Re: [PATCH 2/2] index-pack: prefetch missing REF_DELTA bases




On Thu, May 16, 2019 at 10:43:03AM +0900, Junio C Hamano wrote:

> Jeff King <peff@xxxxxxxx> writes:
> 
> > I agree that the current implementation (and probably any sane
> > implementation) would not send us a delta if we have not provided any
> > haves. But this does mean that a malicious server could send a client
> > into an infinite loop.
> >
> > Pretty unlikely, but should we put some kind of circuit-breaker into the
> > client to ensure this?
> 
> That's a pretty good point.  Would it be suffice to have a new
> option to tell index-pack that fattens a thin pack and unpack-objects
> that expands objects in a small incoming packfile into loose objects
> that they are forbidden from on-demand fatching during this invocation,
> as it is an error for the packfile they are digesting to depend on a
> lazy objects?

Yeah, that's what I was thinking. The parent index-pack sets an
environment variable for "do not recurse to get partials" when it calls
fetch. But that said...

> > I dunno. Maybe we should just ignore it. It's a fundamental issue with
> > partial clones that we're going to have to fetch extra junk here anyway,
> 
> Would it be an option not to ask for a thin pack in the first place?

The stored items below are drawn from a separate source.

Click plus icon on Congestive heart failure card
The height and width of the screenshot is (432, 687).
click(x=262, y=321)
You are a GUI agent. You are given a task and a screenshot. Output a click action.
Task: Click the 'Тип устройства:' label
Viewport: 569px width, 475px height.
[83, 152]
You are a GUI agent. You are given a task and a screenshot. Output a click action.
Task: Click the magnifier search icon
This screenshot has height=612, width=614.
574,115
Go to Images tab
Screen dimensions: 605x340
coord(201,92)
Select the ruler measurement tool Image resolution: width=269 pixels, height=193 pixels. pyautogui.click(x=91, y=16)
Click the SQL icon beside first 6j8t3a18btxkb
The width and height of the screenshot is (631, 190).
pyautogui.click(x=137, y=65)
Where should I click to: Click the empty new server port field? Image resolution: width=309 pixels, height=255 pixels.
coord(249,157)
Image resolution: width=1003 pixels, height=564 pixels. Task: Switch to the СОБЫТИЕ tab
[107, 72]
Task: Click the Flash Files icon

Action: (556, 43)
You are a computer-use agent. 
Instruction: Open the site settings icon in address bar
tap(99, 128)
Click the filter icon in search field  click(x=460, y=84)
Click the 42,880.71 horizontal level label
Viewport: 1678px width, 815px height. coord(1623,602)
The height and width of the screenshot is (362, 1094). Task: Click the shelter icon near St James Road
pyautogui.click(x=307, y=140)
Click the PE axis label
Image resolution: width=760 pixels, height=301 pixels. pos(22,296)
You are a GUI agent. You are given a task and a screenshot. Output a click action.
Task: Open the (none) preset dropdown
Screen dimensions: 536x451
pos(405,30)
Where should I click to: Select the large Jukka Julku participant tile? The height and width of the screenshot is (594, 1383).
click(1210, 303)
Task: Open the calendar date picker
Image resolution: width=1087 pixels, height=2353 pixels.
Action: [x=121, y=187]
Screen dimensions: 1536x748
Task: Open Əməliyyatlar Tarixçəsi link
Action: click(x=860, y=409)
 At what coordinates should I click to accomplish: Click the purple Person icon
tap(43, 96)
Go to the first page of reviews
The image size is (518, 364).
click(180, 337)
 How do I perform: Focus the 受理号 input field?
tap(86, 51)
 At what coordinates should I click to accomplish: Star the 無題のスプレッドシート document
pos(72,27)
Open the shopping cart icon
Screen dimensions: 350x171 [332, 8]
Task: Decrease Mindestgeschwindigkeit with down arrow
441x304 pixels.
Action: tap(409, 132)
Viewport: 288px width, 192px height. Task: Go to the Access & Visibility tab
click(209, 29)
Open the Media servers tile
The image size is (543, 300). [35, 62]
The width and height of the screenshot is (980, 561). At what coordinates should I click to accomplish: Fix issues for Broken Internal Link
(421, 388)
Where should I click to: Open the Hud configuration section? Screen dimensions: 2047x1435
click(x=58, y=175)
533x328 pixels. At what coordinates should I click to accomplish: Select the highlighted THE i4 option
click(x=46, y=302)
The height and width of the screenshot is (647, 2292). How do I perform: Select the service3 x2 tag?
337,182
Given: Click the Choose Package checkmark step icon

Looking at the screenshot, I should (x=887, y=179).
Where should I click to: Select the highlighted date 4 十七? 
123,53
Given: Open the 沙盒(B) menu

Yes, that seems much simpler. The flag is really "do not ask for a thin
pack, and do not pass --fix-thin to index-pack". And this recursion
should not kick in when --fix-thin is not in effect (I didn't check
Jonathan's patch to see whether that is the case, but I think that ought
to be the rule regardless of how we decide to address the recursion
issue).

One snag: I don't think unpack-objects understands --fix-thin. It just
looks in the object database and finds either a recently-written object
or one we already have, and it doesn't care about the difference.

For that matter, does unpack-objects need the same treatment here? I
guess not, because it does not disable fetch_if_missing in the same way.
I guess it is already susceptible to the infinite-recursion thing, then.
Or maybe not. We always use index-pack for promisor remotes. So even
though the _first_ fetch which yields REF_DELTA may be from a
non-promisor, any subsequent one would be. So we'd never recurse more
than once. So I think the emergent behavior does what we want. ;)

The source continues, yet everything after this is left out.